→ RECORDED INFORMATION:
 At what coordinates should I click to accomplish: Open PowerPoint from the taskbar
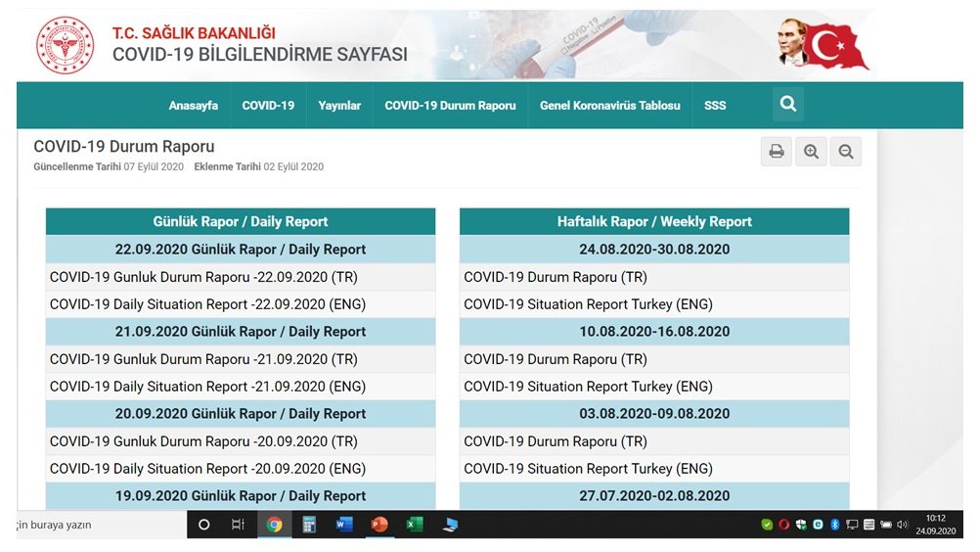pos(379,525)
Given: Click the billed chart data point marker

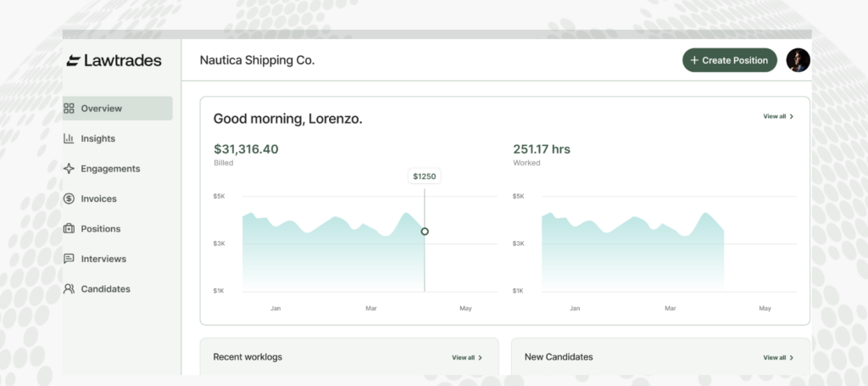Looking at the screenshot, I should [425, 231].
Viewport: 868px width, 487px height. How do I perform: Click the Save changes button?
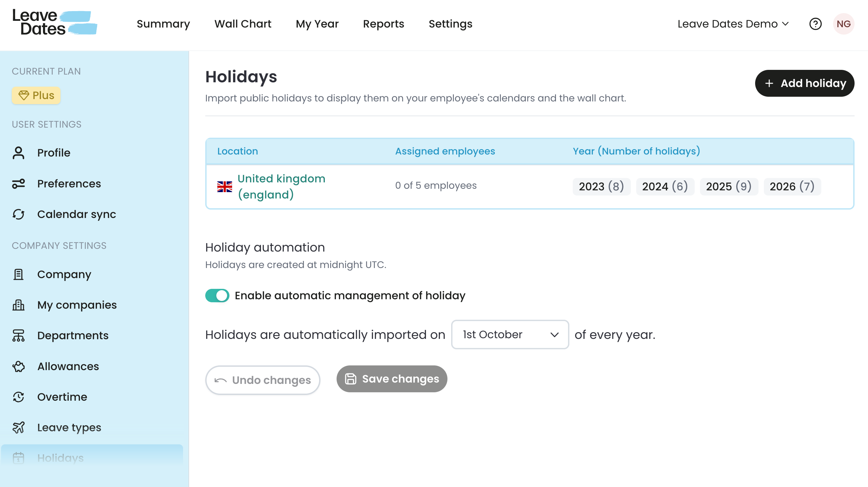click(x=392, y=379)
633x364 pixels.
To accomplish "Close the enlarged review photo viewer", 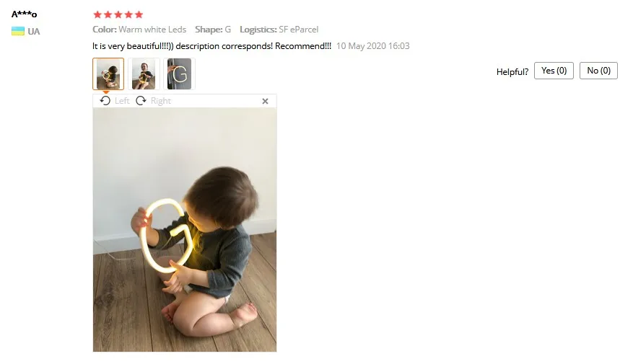I will (265, 101).
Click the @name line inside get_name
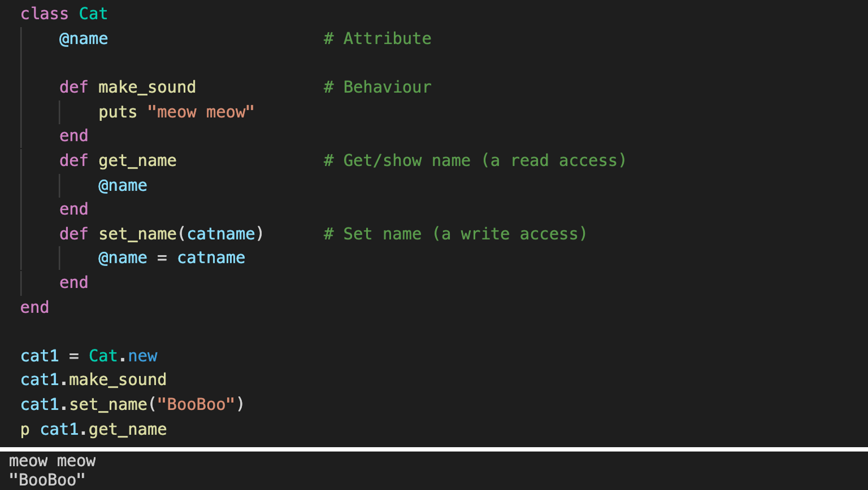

→ ACTION ITEM: What you return from the records above should be exactly everything from the line with "Given: Click the" down to the line with "633x364 pixels.", both kept, and no pictures.

→ TASK ANSWER:
Given: Click the billed chart data point marker

Looking at the screenshot, I should [425, 231].
Viewport: 868px width, 487px height. How do I perform: Click the Save changes button?
click(x=392, y=379)
633x364 pixels.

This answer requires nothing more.